Task to complete
In the listing below, find every line containing "agent" and copy it out.

Given entries
☆ ☆ ☆ ☆

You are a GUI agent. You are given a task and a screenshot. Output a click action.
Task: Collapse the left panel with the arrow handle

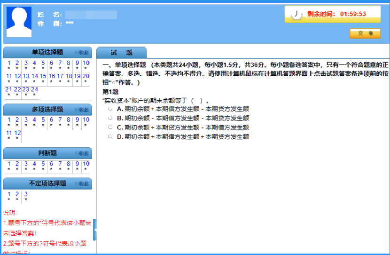tap(95, 230)
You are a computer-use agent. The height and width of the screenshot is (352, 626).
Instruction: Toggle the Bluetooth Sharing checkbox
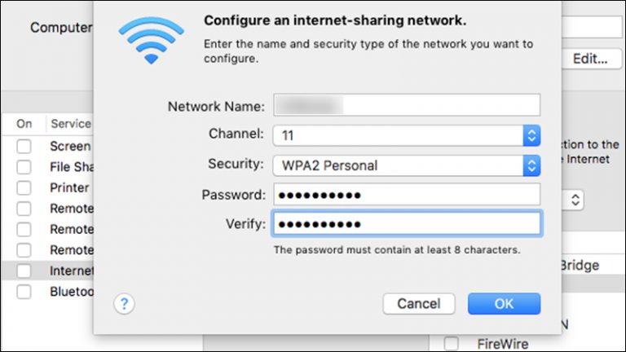coord(24,291)
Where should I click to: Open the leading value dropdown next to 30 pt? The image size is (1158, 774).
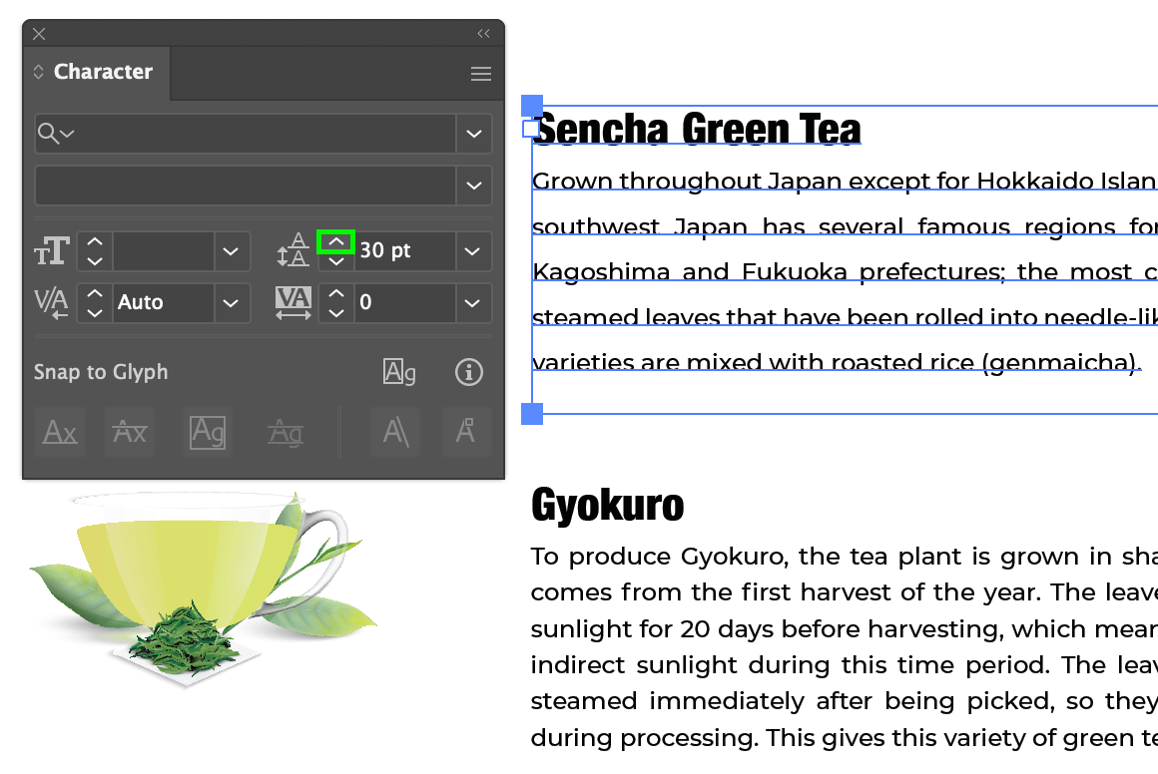[472, 251]
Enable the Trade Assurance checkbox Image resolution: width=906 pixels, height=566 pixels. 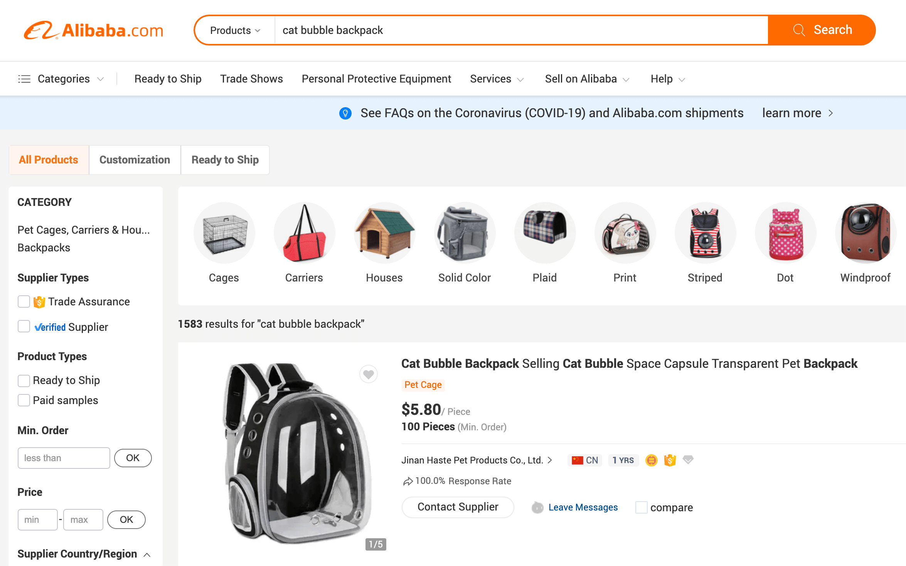pyautogui.click(x=24, y=302)
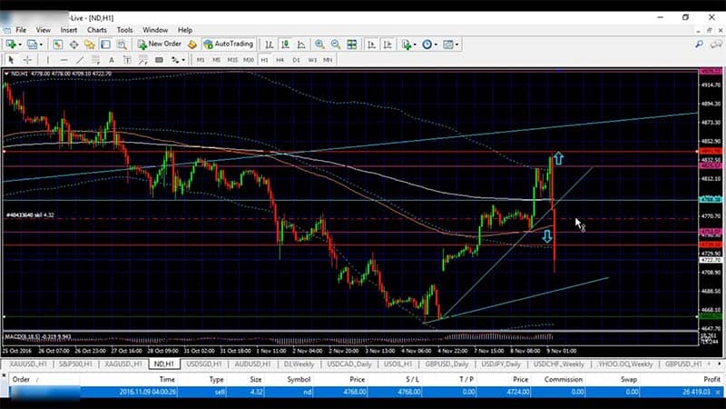Open the MetaEditor book icon
Image resolution: width=726 pixels, height=409 pixels.
pyautogui.click(x=192, y=44)
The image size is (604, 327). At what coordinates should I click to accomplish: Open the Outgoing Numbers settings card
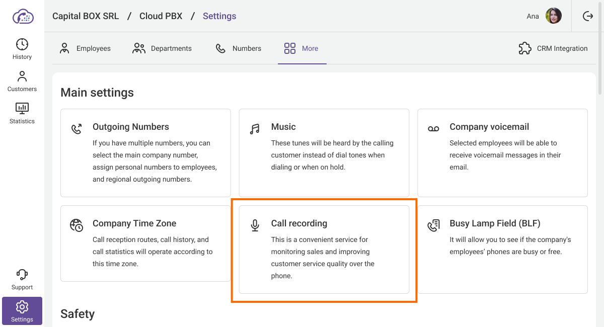pyautogui.click(x=145, y=153)
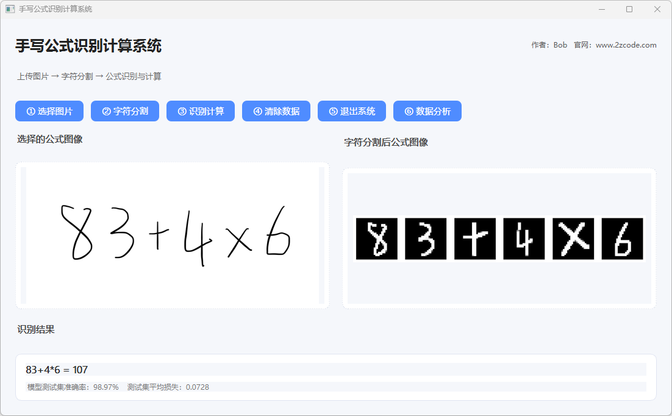Select segmented digit 8 thumbnail
Image resolution: width=672 pixels, height=416 pixels.
(x=377, y=238)
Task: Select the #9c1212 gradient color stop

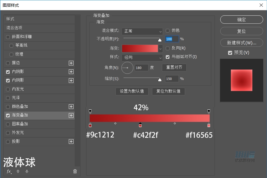Action: [x=90, y=125]
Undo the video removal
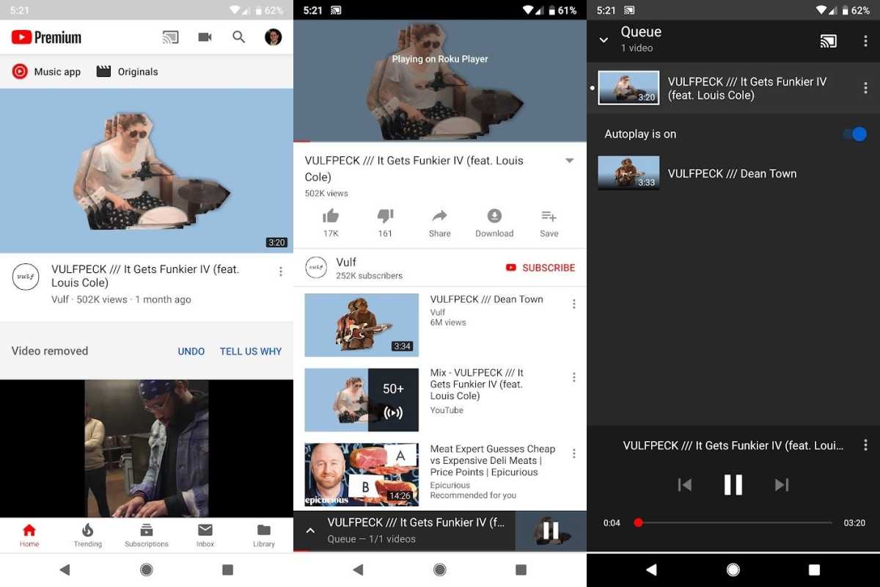Image resolution: width=880 pixels, height=587 pixels. point(191,351)
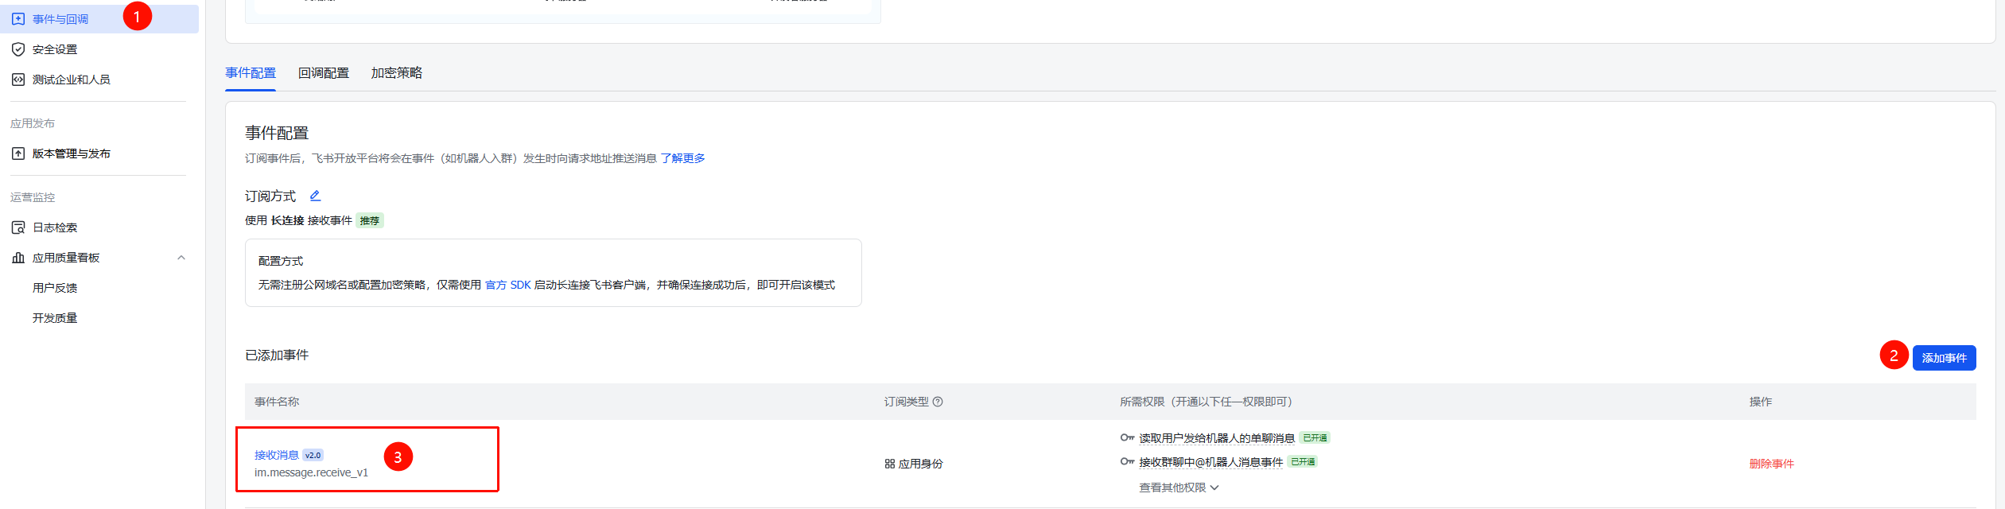Viewport: 2005px width, 509px height.
Task: Click the 添加事件 button
Action: click(x=1944, y=358)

☆ ☆ ☆ ☆

Completed exercise
You are a GUI agent. You are given a task and a screenshot. Output a click action.
You are a computer-use agent. The height and width of the screenshot is (352, 626).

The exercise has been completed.